• BACKGROUND
    • The development of posttraumatic osteoarthritis after intra-articular fracture (IAF) of the tibial plafond is multifactorial and complex. The purpose of this study was to evaluate chondrocyte cell death at various areas of the ankle plafond in a high-energy and low-energy porcine pilon fracture model.
  • METHODS
    • Fifteen pilon ankle fractures were created in porcine hindlimbs using a validated large-animal IAF model. Three groups were tested: control pigs (CP), low-energy fracture pigs (LEP), and high-energy fracture pigs (HEP). Chondral samples were taken from the plafond adjacent to fracture (Tib-F), plafond at 5 mm away from the fracture (Tib-C), talus near the fracture (Tal-F), and talus 5 mm away from the fracture (Tal-C).

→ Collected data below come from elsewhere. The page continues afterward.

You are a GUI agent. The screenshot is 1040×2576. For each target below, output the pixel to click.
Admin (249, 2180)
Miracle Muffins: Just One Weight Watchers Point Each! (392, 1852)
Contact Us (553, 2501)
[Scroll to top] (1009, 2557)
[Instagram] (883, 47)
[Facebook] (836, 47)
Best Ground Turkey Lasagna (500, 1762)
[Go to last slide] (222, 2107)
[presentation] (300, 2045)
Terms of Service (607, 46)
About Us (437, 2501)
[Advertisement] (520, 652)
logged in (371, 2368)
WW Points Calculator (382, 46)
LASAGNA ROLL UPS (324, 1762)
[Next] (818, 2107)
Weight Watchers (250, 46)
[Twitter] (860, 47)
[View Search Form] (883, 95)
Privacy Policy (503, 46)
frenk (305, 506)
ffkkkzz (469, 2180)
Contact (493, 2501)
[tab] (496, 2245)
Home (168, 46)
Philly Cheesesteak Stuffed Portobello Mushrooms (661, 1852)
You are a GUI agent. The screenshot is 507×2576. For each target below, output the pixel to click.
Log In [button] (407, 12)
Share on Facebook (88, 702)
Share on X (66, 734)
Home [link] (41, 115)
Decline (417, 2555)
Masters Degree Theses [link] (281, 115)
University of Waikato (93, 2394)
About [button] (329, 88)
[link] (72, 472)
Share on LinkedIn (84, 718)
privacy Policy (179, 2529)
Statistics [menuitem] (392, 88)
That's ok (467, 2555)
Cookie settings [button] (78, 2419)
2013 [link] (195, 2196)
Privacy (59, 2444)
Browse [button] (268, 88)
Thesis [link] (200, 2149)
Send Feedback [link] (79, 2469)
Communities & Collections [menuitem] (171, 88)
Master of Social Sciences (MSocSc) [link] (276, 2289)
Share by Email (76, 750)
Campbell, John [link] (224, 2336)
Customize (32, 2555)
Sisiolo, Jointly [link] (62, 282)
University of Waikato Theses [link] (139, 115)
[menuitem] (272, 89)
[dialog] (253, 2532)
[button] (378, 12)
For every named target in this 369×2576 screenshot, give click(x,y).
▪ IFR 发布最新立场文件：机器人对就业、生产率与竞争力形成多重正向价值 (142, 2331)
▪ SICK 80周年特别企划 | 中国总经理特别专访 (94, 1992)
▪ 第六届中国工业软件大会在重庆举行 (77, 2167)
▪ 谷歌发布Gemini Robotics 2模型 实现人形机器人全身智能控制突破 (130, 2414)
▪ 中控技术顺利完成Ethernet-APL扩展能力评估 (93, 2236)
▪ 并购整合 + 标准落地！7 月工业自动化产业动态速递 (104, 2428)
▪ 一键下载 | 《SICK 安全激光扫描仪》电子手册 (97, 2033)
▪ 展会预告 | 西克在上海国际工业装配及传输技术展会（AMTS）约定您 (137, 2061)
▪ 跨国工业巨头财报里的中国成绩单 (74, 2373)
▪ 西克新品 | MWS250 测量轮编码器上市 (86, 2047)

At 48 hours, the samples were stained for live and dead cell labeling and confocal microscopy-evaluated cell death.
  • RESULTS
    • Cell death was significantly greater for the HEP when compared to the LEP. HEP Tib-F fractional cell death was 41.92% (SD 3.5) compared with LEP Tib-F 28.8% (SD 4.32) (P < .0001) and HEP Tal-F fractional cell death was 40.41% (SD 4.1) compared with LEP Tal-F cell death of 25.91% (SD 4.28) (P = .0018). Similarly, the fractional cell death of chondral samples near the fracture was significantly greater than the cell death 5 mm away from the fracture in both the LEP and HEP (all P < .0001). Finally, despite no visible fractures of the talar dome, the chondrocyte cell death was not significantly different between the tibia and the talus (HEP Tib-F 41.92% vs HEP Tal-F 40.41%, P = .29; LEP Tib-F 28.80% vs LEP Tal-F 25.91%, P = .16).
  • CONCLUSION
    • Chondrocyte cell death was greatest at the fracture margin and in high-energy fractures. Interestingly, across both high- and low-energy IAF models, the chondrocyte cell injury rate was similar for both the talar dome and tibial plafond. Future research should focus on mitigating chondrocyte demise after injury.
  • CLINICAL RELEVANCE
    • The rate of posttraumatic osteoarthritis after tibial plafond injuries in humans is exceedingly high despite advances in operative treatment. This study uses a clinically relevant, large-animal pilon fracture model to evaluate rates of chondrocyte cell death after 48 hours. This study confirms that cartilage cell death is associated with proximity to the fracture lines, higher-energy injury, and that pilon injuries impact cartilage on both the tibia and talus.